5.1. The Committee considered a report on the procurement of a Sussex-wide Out of Hours (OOH) Home Visiting Service. The Committee then asked the witnesses present a number of questions.
5.2. The Committee asked why the OOH Home Visiting Service was being procured separately to the new NHS 111 service.
5.3. Colin Simmons, Integrated Urgent Care Programme Director, Coastal West Sussex CCG, explained that the procurement that was paused last Summer had been for a Sussex-wide NHS 111 service. He said he could not go into all the reasons why it was stopped, due to procurement confidentiality, but it did include an OOH Home Visiting Service. The reason for the changes included:
5.4. The Committee asked whether there was a risk that recruitment to the service would interfere with attempts to recruit to other emerging urgent care services.
5.5. Colin Simmons agreed workforce recruitment and retention was an issue but was also an issue across the whole of the NHS. To tackle this issue, the OOH home visiting service will have a mix of clinical skill sets – whereas the current service is predominantly GP-based – enabling patients to see paramedics, or advanced nurse practitioners in certain circumstances. Plans are also being developed to use the workforce in the most flexible, constructive way, for example, establishing whether clinicians in the NHS 111 Clinical Assessment Service (CAS) could work for a different provider, i.e., the provider of the Home Visiting Service, to enable the clinician to vary their workload in a way that suits them.
5.6. The Committee asked how the CCGs can ensure that providers deliver on any promises to provide the workforce set out in the service specification.
5.7. Colin Simmons explained that part of the role of all commissioning organisations is to hold providers to account to deliver on their promises, but CCGs can also encourage providers to work together to help ease workforce issues.
5.8. The Committee asked how the service might overcome the issue of a shortage of GPs
5.9. Colin Simmons explained that the shortage of GPs would be overcome in part by developing a multidisciplinary team including paramedics, advanced nurse practitioners and GPs. Whilst GPs will still be required for certain clinical interventions, these other staff could help support the GPs’ workload.

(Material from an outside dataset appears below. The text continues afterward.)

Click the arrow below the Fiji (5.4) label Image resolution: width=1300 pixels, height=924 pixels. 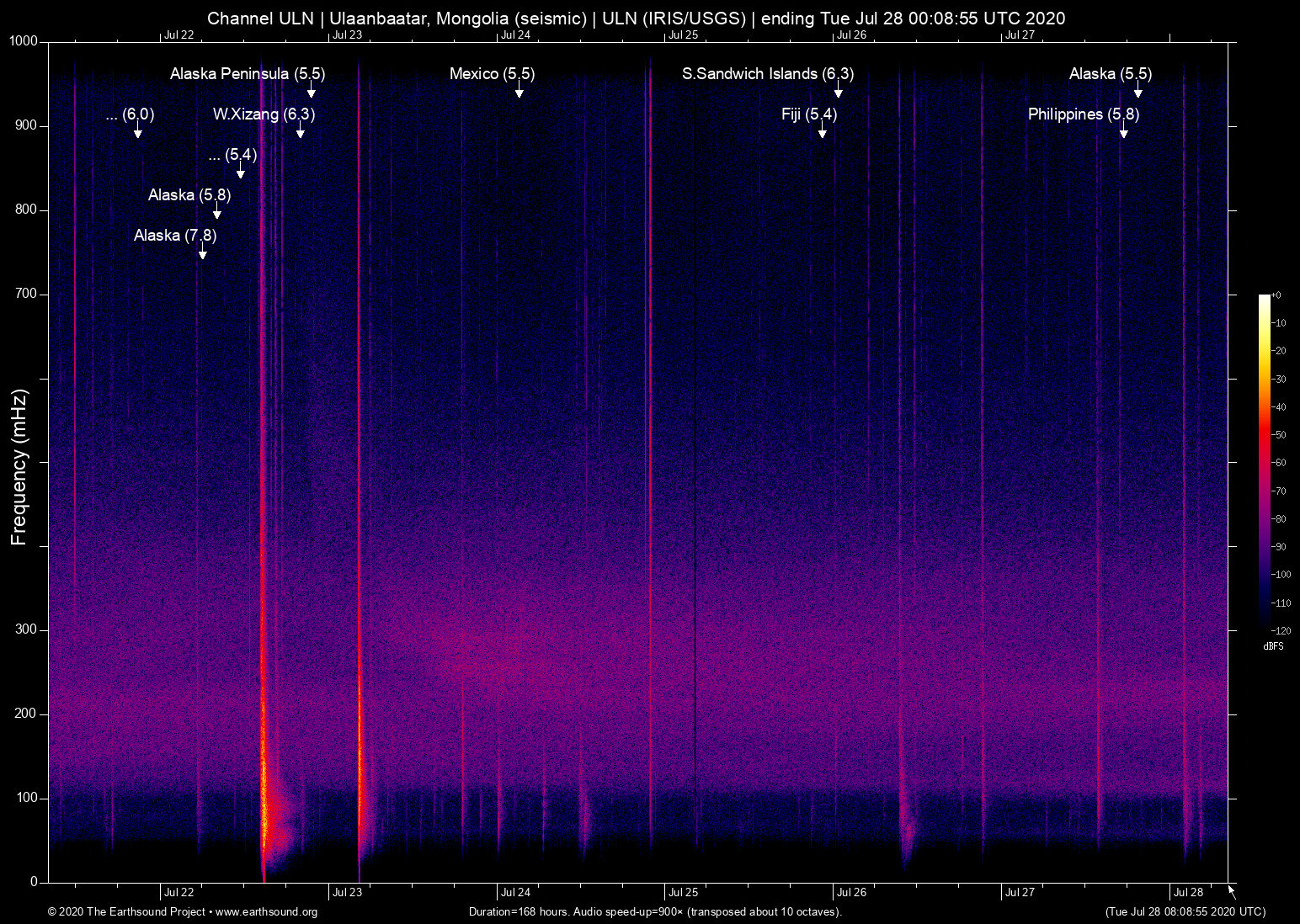[x=822, y=131]
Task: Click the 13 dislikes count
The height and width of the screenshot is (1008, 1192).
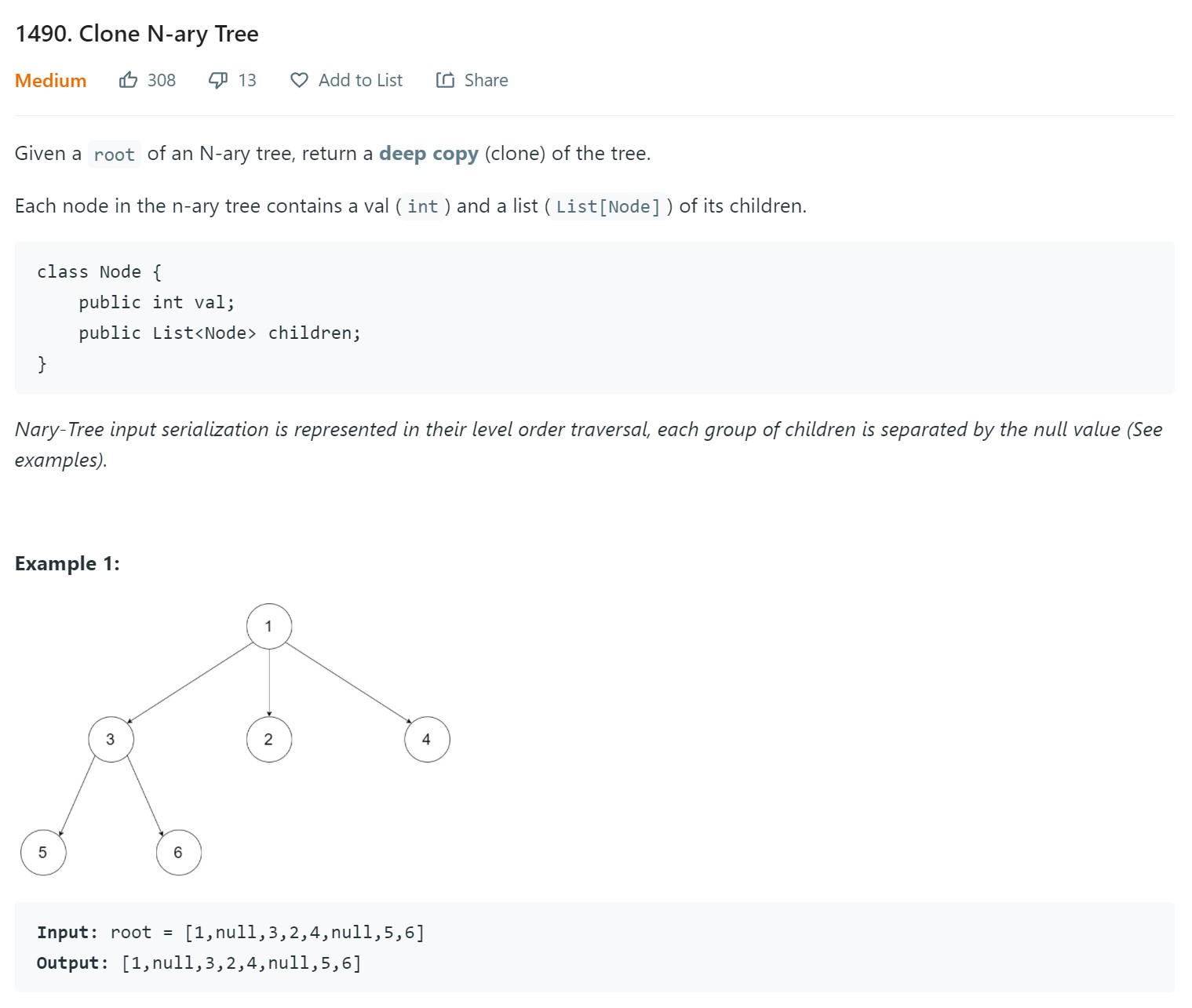Action: 247,80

It will also be necessary to develop ways of making the service seem more attractive to prospective GP, given the traditional issues with OOH services appearing unattractive employment opportunities.

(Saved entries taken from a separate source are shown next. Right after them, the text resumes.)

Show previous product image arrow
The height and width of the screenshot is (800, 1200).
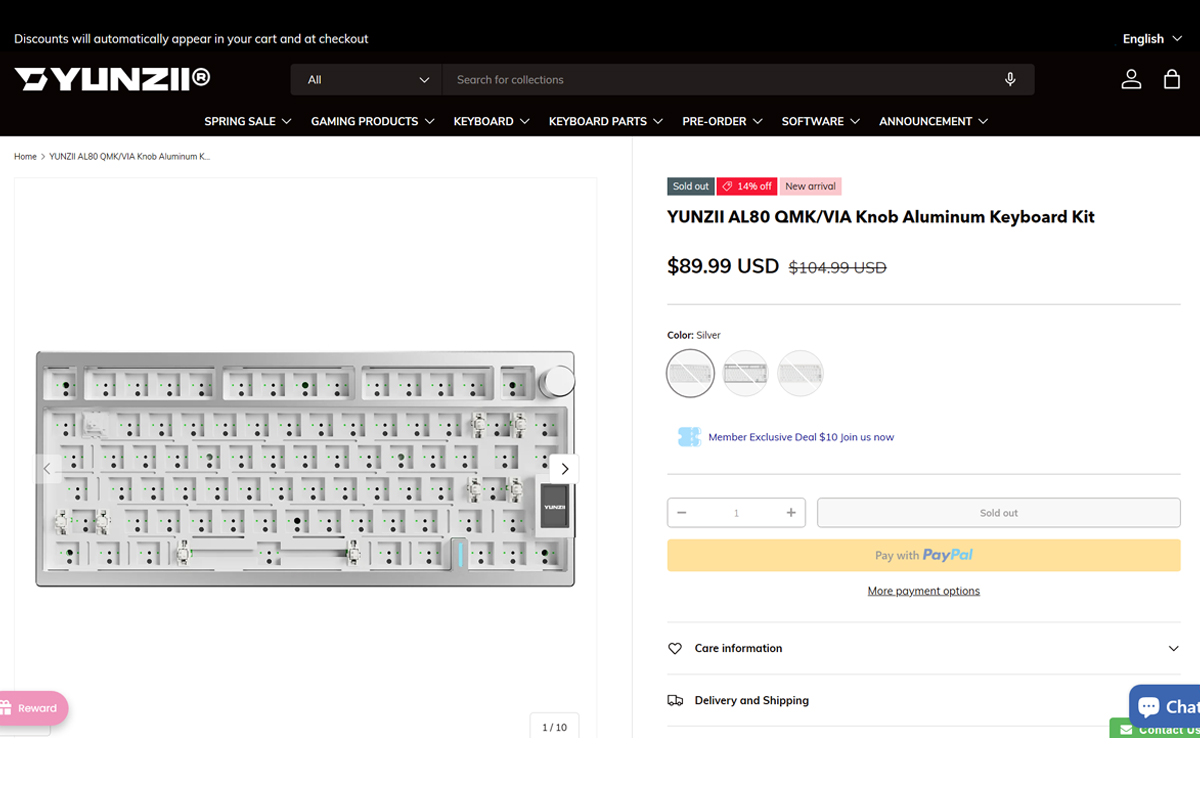tap(46, 468)
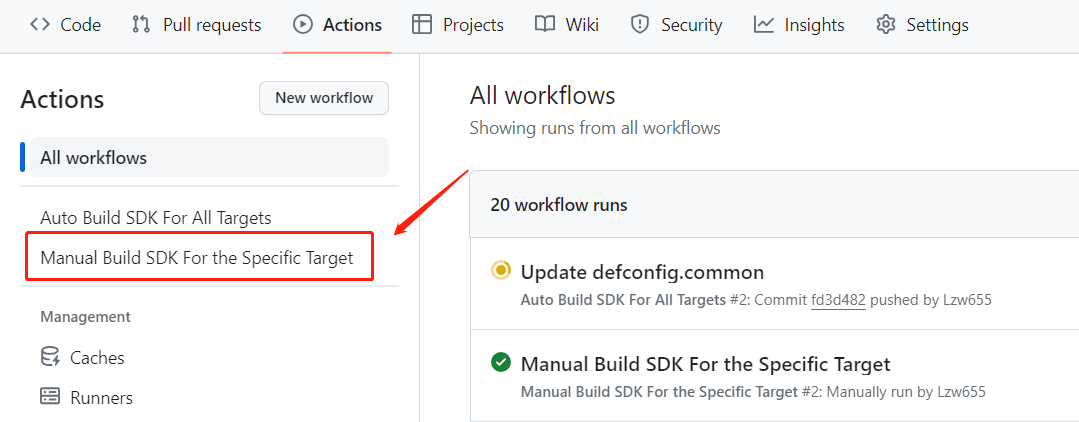The image size is (1079, 422).
Task: Click the Settings gear icon
Action: (886, 25)
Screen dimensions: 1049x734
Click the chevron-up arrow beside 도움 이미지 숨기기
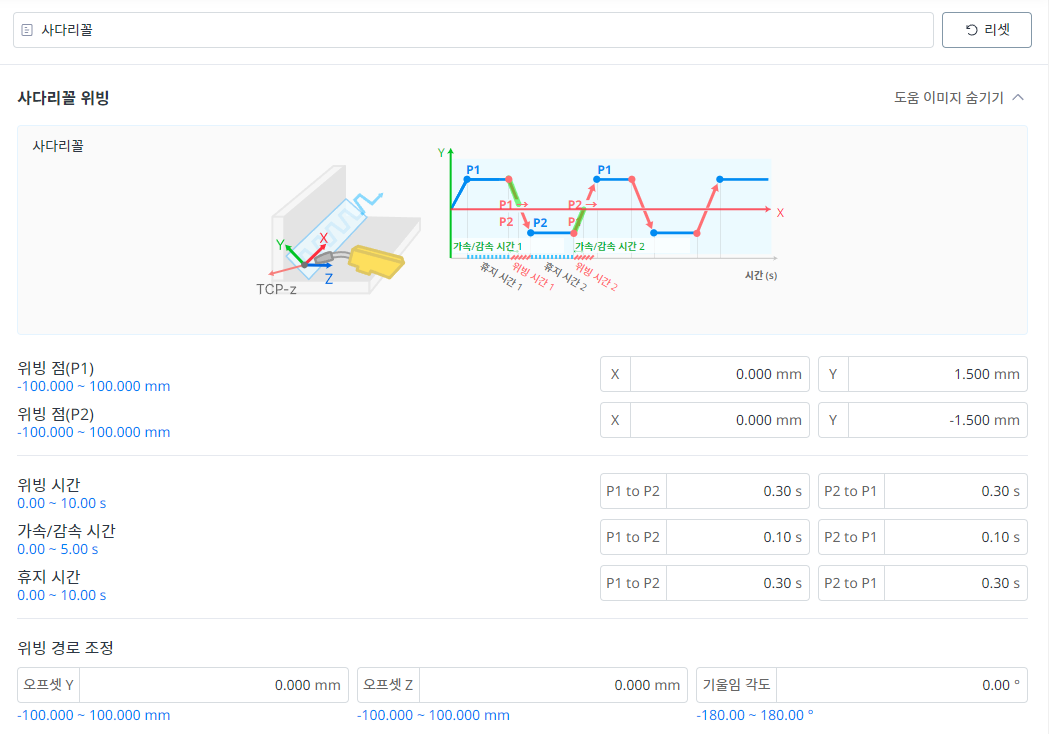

5.10. The Committee asked about how oversight of this potentially complex urgent care system could be ensured.
5.11. Colin Simmons explained that the CCGs’ role in ensuring different providers work together across the urgent care system will involve being clear about the expected outcomes of the new integrated urgent care system, as well as looking at the clinical governance arrangements for handing patients from the care of one provider to another are safe for patients.
5.12. The Committee asked how access to summary care records could be shared between the ICT systems of NHS 111 and the OOH Home Visiting Service
5.13. Colin Simmons explained that call-handlers for NHS 111 can currently access summary care records. In future the 111-CAS clinicians, if they need to look at further details, will be able to view full patient records, although they will require a patient’s consent. There are a multitude of different ICT systems in use by the different urgent care providers and the current interim 111 contract for 19/20 involves testing out how these can best be linked together.
5.14. The Committee asked when new innovations are introduced how it can be ensured they work correctly
5.15. Colin Simmons agreed it was important to ensure new technology, such as video calling instead of face-to-face appointments, is used to help improve services for patients, but it also needs to be understood they will not be appropriate for all situations. Patients will also need to be made aware of such technologies and be comfortable using them, and some clinicians will also need to see the benefits demonstrated to them. he believed that there needs to be stakeholder engagement and plans to pilot some of these technologies.
5.16. The Committee asked whether the procurement timeline was short and whether there was confidence there were providers able to take on the service.
5.17. Colin Simmons agreed it was a tight timeline but the mobilisation period of three months was not considerable due to the size of the service. The 111-CAS, on the other hand, had an eight month mobilisation period in recognition of its size. Nine providers showed interest in the OOH Home Visiting Service during an engagement event, suggesting there is interest in the market to provide the service.
5.18. The Committee asked what will happens to patients assessed by the CAS
5.19. Colin Simmons explained that the 111-CAS will consider a patient’s need over the phone and, if necessary, assign an appropriate time period in which the OOH Home Visiting Service will need to visit them. This will be either two, four or six hours. 111 will pass the referral on to the OOH Home Visiting Service with the response time indicated and the OOH service’s target will be to respond within that time. 111 will then carry out comfort calling every so often during that period to check if the patient is ok and their needs have not changed.
5.20. The Committee RESOLVED to note the report.